§ **DESCRIPTION OF THE TASK**: Locate every line in the listing below that includes the string "screenshot", and copy each of those lines.

(Records held in a dataset)
*****

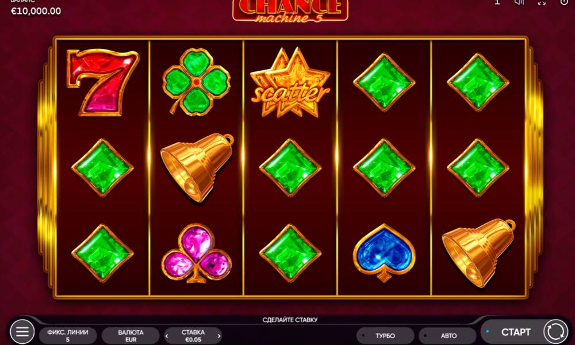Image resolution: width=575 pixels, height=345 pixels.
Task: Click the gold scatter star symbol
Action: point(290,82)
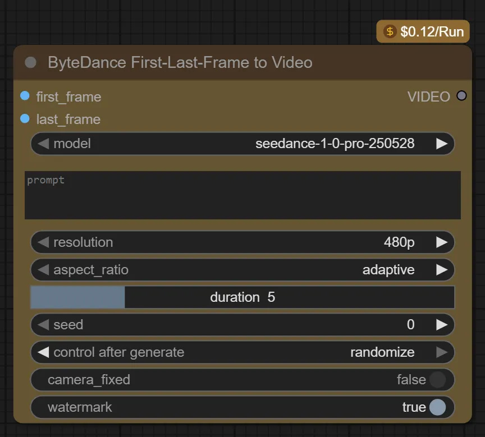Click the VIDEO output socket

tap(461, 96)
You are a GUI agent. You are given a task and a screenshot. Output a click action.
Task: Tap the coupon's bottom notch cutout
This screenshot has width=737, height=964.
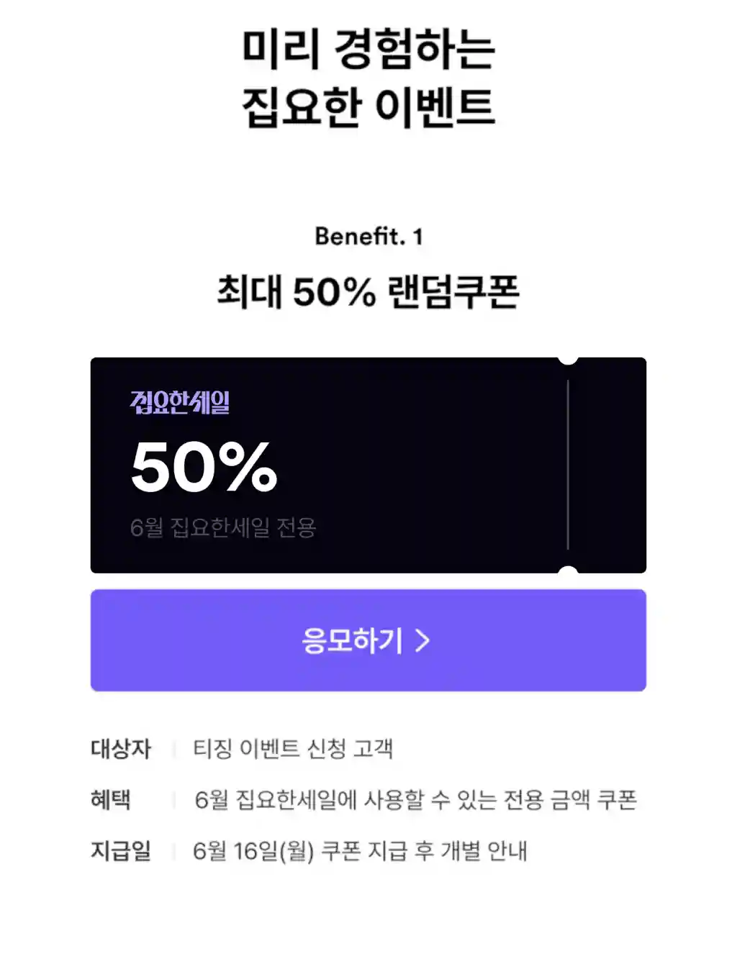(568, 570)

*****

§ **SOLUTION FOR THIS EXERCISE**:
You are a GUI agent. You are given a task and a screenshot. Output a click action.
This screenshot has width=737, height=964.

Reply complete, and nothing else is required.